# Your objective
Please pull out the items below verbatim, beginning at the line that has "680x542 pixels." and stopping after the line that has "Looking at the screenshot, I should (185, 186).".

-- start of The input --

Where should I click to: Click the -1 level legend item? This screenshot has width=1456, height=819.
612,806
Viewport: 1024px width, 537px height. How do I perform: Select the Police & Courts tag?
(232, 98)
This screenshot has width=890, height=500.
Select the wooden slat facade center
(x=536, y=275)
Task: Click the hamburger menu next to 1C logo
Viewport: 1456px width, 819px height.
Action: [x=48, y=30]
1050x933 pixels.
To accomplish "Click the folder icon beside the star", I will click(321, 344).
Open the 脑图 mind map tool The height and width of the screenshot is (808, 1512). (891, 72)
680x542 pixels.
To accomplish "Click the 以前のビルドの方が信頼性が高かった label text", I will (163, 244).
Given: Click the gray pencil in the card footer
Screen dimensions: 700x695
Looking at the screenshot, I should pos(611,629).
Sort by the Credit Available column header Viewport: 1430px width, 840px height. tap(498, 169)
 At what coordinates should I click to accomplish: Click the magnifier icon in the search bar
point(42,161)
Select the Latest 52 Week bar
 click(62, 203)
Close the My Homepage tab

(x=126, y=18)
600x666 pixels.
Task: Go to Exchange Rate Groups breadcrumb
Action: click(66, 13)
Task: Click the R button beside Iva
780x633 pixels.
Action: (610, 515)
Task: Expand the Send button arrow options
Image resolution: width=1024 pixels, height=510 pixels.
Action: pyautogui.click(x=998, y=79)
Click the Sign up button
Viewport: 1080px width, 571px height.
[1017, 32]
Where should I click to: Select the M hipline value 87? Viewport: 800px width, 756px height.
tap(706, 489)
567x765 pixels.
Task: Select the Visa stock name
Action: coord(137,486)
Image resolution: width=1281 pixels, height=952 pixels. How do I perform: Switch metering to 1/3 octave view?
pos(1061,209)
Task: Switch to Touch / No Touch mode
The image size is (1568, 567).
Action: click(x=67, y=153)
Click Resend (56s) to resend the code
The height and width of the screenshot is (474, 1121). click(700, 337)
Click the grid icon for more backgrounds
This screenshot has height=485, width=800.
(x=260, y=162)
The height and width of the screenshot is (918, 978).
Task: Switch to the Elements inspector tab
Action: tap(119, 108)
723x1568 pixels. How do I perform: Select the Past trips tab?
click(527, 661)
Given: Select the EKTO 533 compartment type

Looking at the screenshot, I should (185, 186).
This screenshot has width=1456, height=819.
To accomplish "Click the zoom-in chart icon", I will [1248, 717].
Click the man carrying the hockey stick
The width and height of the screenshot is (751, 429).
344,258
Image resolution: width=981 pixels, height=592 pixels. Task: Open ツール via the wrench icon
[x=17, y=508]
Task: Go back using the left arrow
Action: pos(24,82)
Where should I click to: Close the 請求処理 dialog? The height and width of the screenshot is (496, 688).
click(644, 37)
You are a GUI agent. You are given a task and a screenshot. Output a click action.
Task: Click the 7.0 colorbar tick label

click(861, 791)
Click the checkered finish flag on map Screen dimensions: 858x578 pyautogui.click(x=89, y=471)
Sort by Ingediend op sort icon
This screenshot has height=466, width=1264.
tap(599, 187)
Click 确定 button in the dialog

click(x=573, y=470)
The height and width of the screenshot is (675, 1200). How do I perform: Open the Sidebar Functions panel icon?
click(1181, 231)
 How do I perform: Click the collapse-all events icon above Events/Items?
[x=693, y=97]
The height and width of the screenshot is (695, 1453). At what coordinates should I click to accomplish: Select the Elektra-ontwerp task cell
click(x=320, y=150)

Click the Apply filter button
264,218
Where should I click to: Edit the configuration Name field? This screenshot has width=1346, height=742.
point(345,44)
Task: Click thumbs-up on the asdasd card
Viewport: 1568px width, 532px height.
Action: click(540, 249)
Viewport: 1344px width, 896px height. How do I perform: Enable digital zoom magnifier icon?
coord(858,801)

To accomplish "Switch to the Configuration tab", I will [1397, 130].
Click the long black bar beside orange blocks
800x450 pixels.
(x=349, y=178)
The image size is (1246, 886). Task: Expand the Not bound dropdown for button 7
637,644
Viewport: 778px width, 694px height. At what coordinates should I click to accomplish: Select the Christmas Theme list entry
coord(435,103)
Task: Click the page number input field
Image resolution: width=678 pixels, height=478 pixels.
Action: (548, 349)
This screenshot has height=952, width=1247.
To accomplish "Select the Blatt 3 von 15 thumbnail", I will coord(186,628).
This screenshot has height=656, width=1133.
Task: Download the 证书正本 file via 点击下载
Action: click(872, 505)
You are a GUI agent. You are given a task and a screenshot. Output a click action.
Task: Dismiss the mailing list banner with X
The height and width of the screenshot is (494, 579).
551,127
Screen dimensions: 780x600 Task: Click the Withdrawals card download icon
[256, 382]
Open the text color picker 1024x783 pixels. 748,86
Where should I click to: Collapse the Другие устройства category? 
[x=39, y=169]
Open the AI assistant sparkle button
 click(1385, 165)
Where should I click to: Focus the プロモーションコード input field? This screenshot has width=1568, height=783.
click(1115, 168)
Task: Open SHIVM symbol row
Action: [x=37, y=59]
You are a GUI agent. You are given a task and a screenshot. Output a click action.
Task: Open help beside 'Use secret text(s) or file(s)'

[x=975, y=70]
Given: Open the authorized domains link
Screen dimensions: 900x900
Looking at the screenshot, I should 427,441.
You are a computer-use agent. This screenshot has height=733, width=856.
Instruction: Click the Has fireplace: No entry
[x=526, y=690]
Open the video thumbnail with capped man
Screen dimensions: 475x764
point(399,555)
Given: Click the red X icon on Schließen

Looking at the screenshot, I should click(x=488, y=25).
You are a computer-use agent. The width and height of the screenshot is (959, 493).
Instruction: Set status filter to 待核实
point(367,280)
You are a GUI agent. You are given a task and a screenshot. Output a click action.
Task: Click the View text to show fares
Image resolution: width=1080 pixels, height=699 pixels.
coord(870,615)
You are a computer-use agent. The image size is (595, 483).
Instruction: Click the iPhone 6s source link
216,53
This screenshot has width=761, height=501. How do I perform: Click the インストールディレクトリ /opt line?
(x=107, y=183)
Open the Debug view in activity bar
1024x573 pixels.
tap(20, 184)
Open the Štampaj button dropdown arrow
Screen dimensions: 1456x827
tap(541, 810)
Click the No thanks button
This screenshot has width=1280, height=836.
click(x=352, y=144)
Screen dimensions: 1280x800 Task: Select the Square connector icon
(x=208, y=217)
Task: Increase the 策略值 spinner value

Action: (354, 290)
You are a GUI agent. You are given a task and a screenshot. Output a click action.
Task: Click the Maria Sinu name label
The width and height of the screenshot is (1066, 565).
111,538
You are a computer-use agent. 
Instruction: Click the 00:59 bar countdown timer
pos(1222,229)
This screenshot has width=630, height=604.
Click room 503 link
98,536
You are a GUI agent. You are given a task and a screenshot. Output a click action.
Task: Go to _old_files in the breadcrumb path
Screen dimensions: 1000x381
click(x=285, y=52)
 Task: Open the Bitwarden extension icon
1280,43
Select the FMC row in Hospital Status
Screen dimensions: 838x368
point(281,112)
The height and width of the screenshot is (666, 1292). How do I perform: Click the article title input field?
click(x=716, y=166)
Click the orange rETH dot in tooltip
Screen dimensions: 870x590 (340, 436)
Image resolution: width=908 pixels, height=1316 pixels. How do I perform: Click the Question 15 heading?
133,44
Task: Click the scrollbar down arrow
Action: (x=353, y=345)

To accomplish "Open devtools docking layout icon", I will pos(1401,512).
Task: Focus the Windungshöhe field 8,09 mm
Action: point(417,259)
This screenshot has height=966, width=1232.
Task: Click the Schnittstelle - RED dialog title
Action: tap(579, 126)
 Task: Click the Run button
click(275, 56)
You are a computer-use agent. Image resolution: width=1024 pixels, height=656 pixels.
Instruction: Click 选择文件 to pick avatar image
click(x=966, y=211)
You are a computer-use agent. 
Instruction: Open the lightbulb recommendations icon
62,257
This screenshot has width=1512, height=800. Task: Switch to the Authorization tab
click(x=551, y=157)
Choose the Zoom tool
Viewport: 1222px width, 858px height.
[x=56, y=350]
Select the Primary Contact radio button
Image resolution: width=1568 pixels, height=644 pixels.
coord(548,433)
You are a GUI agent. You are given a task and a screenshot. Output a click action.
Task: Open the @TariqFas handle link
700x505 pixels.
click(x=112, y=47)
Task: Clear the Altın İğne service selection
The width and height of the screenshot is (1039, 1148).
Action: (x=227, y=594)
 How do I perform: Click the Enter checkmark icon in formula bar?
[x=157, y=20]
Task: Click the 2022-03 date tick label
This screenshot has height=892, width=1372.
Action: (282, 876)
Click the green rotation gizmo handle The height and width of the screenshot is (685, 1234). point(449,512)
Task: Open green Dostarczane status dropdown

-- end of The input --

# Task answer
680x542 pixels.
To accomplish "Click the 以前のビルドの方が信頼性が高かった label text", I will (163, 244).
Given: Click the gray pencil in the card footer
Screen dimensions: 700x695
Looking at the screenshot, I should pos(611,629).
Sort by the Credit Available column header Viewport: 1430px width, 840px height. tap(498, 169)
 At what coordinates should I click to accomplish: Click the magnifier icon in the search bar
point(42,161)
Select the Latest 52 Week bar
 click(62, 203)
Close the My Homepage tab

(x=126, y=18)
600x666 pixels.
Task: Go to Exchange Rate Groups breadcrumb
Action: click(66, 13)
Task: Click the R button beside Iva
780x633 pixels.
Action: (610, 515)
Task: Expand the Send button arrow options
Image resolution: width=1024 pixels, height=510 pixels.
Action: pyautogui.click(x=998, y=79)
Click the Sign up button
Viewport: 1080px width, 571px height.
[1017, 32]
Where should I click to: Select the M hipline value 87? Viewport: 800px width, 756px height.
tap(706, 489)
567x765 pixels.
Task: Select the Visa stock name
Action: coord(137,486)
Image resolution: width=1281 pixels, height=952 pixels. How do I perform: Switch metering to 1/3 octave view?
pos(1061,209)
Task: Switch to Touch / No Touch mode
The image size is (1568, 567).
Action: click(x=67, y=153)
Click Resend (56s) to resend the code
The height and width of the screenshot is (474, 1121). click(700, 337)
Click the grid icon for more backgrounds
This screenshot has height=485, width=800.
(x=260, y=162)
The height and width of the screenshot is (918, 978).
Task: Switch to the Elements inspector tab
Action: tap(119, 108)
723x1568 pixels. How do I perform: Select the Past trips tab?
click(527, 661)
Given: Select the EKTO 533 compartment type

Looking at the screenshot, I should (185, 186).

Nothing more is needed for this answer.